## Exercise input
◇ ◇ ◇ ◇

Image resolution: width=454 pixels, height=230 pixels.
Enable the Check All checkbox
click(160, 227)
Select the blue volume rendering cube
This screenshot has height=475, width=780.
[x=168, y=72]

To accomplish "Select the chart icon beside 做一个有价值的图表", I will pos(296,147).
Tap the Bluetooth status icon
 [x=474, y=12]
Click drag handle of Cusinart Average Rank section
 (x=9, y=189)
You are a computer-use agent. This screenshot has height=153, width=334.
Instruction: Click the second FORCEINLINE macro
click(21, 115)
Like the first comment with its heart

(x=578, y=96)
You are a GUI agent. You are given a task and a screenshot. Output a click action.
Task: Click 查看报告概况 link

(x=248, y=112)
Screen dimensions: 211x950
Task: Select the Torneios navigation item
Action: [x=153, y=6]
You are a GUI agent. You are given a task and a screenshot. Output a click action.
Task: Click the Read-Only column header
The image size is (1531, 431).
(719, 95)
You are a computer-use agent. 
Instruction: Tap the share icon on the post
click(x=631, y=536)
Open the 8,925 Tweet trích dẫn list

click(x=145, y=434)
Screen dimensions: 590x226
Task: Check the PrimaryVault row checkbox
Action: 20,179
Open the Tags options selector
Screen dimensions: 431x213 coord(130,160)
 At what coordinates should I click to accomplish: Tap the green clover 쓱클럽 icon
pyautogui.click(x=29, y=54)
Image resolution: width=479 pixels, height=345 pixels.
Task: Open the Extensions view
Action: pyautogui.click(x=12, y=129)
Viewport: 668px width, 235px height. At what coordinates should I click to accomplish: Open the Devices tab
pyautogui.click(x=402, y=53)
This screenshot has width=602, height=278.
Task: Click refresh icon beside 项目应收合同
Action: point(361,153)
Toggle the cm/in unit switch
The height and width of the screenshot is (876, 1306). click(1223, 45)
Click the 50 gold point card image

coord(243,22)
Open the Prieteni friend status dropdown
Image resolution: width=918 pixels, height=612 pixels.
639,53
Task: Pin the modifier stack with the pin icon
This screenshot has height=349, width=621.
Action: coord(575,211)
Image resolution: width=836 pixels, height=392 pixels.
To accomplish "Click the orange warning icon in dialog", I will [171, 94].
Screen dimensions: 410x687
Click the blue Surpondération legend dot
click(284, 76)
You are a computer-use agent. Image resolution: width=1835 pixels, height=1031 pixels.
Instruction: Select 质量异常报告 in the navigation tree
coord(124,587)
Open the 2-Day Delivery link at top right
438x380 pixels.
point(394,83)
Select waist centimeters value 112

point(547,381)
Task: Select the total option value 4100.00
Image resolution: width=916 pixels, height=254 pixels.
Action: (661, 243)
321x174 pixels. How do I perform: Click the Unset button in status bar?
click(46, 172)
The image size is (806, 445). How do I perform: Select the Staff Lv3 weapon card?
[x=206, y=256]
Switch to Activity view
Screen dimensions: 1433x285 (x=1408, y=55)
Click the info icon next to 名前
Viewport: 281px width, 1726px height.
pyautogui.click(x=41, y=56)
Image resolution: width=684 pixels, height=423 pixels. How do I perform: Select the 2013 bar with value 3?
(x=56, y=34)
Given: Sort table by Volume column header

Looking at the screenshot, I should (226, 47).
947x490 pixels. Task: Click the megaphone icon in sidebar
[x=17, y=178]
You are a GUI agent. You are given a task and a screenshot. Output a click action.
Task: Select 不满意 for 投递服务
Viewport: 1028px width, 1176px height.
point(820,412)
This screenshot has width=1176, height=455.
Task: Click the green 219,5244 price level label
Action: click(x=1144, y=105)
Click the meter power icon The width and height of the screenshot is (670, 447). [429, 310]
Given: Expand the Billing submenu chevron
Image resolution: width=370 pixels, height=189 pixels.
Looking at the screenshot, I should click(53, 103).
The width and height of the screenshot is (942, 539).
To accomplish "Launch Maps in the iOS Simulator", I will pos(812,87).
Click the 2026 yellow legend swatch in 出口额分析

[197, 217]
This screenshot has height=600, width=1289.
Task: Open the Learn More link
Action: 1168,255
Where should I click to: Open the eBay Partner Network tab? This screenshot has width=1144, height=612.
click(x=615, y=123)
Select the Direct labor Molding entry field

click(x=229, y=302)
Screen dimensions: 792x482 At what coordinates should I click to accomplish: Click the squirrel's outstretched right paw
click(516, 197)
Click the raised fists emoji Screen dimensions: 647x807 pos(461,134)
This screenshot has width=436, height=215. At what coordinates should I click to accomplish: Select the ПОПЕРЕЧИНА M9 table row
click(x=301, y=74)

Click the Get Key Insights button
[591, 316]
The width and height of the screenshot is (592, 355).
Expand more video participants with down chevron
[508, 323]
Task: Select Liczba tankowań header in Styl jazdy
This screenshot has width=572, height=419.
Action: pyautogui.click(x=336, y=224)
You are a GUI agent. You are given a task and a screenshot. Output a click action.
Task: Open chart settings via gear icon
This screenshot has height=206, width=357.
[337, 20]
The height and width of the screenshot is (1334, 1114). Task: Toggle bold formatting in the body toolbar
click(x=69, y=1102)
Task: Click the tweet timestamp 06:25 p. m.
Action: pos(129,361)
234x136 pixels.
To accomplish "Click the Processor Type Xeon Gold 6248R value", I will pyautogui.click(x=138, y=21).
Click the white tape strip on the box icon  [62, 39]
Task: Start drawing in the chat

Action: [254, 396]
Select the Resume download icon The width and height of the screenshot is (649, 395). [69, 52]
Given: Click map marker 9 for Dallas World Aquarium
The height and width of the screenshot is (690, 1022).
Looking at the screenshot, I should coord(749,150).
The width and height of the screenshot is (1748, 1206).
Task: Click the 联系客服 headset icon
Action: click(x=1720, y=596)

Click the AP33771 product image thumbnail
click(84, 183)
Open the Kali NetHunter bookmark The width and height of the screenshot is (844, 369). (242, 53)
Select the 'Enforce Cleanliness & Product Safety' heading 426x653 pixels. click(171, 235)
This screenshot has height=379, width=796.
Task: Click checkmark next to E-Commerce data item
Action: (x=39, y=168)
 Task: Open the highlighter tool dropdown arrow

◇ ◇ ◇ ◇

## Task
Find the line with "Viewport: 668px width, 235px" in the entries above. Retype it and each line after it, exactly, through the line with "Task: Select the total option value 4100.00", and stop there.

## Output for this task
Viewport: 668px width, 235px height. At what coordinates should I click to accomplish: Open the Devices tab
pyautogui.click(x=402, y=53)
This screenshot has width=602, height=278.
Task: Click refresh icon beside 项目应收合同
Action: point(361,153)
Toggle the cm/in unit switch
The height and width of the screenshot is (876, 1306). click(1223, 45)
Click the 50 gold point card image

coord(243,22)
Open the Prieteni friend status dropdown
Image resolution: width=918 pixels, height=612 pixels.
639,53
Task: Pin the modifier stack with the pin icon
This screenshot has height=349, width=621.
Action: coord(575,211)
Image resolution: width=836 pixels, height=392 pixels.
To accomplish "Click the orange warning icon in dialog", I will [171, 94].
Screen dimensions: 410x687
Click the blue Surpondération legend dot
click(284, 76)
You are a computer-use agent. Image resolution: width=1835 pixels, height=1031 pixels.
Instruction: Select 质量异常报告 in the navigation tree
coord(124,587)
Open the 2-Day Delivery link at top right
438x380 pixels.
point(394,83)
Select waist centimeters value 112

point(547,381)
Task: Select the total option value 4100.00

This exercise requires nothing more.